Simulation / Modeling / Design

NVIDIA Volta GPUs Power the World’s Fastest Supercomputer

The U.S. Department of Energy’s Oak Ridge National Laboratory (ORNL)  today announced Summit as the world’s most powerful supercomputer.

The GPU-accelerated supercomputer, equipped with 27,648 NVIDIA Volta GPUs and configured using the high-speed NVLink interconnect, is designed for research in energy, advanced materials, and artificial intelligence. The system can perform more than three exaops, or three billion calculations per second, and is 100 times more powerful than ORNL’s previous Titan supercomputer.

“Summit is fast, but what Summit means is even more remarkable,” NVIDIA CEO Jensen Huang said at Summit’s debut Friday. “Summit is a magnificent scientific instrument that will attract the world’s great scientists.”

Some of the early research slated to run on Summit include projects in astrophysics, such as studying exploding stars or supernovas, cancer research, material development, and systems biology, which consists of the application of machine learning and AI to understand human health and disease outcomes.

For cancer research, the Department of Energy and the National Cancer Institute have teamed up to study and discover the relationships between disease factors such as genes, biological markers, and the environment.

“Essentially, we are training computers to read documents and abstract information using large volumes of data,” ORNL researcher Gina Tourassi said. “Summit enables us to explore much more complex models in a time-efficient way so we can identify the ones that are most effective.”

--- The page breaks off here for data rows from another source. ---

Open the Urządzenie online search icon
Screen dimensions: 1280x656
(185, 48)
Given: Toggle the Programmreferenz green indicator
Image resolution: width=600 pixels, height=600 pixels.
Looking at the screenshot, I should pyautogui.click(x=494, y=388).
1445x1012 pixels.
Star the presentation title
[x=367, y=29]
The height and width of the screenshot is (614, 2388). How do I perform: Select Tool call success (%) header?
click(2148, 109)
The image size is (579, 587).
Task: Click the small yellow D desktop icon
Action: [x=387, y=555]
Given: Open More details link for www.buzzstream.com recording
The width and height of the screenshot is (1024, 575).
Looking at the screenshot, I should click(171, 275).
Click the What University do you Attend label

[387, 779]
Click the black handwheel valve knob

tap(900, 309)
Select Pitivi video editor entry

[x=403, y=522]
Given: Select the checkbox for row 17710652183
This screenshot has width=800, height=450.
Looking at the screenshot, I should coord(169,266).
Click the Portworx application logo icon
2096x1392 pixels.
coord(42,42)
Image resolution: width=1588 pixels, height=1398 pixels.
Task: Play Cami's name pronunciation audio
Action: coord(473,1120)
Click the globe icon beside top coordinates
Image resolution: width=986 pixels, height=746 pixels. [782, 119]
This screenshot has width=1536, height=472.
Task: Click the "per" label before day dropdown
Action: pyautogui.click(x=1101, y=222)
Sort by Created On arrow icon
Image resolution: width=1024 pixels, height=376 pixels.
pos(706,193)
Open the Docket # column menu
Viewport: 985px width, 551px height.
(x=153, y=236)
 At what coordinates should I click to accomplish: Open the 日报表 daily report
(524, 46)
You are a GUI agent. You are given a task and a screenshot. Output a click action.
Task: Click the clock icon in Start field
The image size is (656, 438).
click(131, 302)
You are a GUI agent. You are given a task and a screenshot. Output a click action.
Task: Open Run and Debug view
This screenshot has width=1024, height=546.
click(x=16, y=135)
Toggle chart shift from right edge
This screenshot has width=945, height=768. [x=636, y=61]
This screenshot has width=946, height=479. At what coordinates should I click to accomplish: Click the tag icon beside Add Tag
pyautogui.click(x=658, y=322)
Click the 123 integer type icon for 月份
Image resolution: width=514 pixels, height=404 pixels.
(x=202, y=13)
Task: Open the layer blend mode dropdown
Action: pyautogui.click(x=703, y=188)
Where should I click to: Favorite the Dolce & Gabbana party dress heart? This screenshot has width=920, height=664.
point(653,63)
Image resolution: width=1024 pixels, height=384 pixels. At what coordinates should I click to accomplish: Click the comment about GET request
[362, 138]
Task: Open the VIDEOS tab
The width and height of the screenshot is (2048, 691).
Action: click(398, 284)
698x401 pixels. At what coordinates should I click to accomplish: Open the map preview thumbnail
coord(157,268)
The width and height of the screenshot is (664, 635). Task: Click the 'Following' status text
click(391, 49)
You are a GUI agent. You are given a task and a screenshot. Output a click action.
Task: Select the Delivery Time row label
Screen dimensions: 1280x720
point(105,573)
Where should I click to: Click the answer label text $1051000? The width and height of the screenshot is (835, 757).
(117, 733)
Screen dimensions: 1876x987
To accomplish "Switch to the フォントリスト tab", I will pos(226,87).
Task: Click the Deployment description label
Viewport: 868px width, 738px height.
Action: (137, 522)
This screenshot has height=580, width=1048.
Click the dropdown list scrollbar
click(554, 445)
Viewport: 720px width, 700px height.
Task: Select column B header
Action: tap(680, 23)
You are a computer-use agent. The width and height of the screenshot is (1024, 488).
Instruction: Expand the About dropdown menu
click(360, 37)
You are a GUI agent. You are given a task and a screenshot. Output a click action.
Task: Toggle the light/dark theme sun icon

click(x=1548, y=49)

In biology, researchers from the U.S. Department of Veterans Affairs are studying the clinical and genomic data to understand the genetic factors that contribute to conditions such as opioid addiction, which affects thousands of veterans.

“Summit takes accelerated computing to the next level, with more computing power, more memory, an enormous high-performance file system, and fast data paths to tie it all together. That means researchers will be able to get more accurate results faster,” said Jeff Nichols, ORNL associate laboratory director for computing and computational sciences.

The supercomputer will be open for select projects this year. Researchers can apply to use the supercomputer through the Department of Energy’s Innovative and Novel Computational Impact on Theory and Experiment, or INCITE, programs.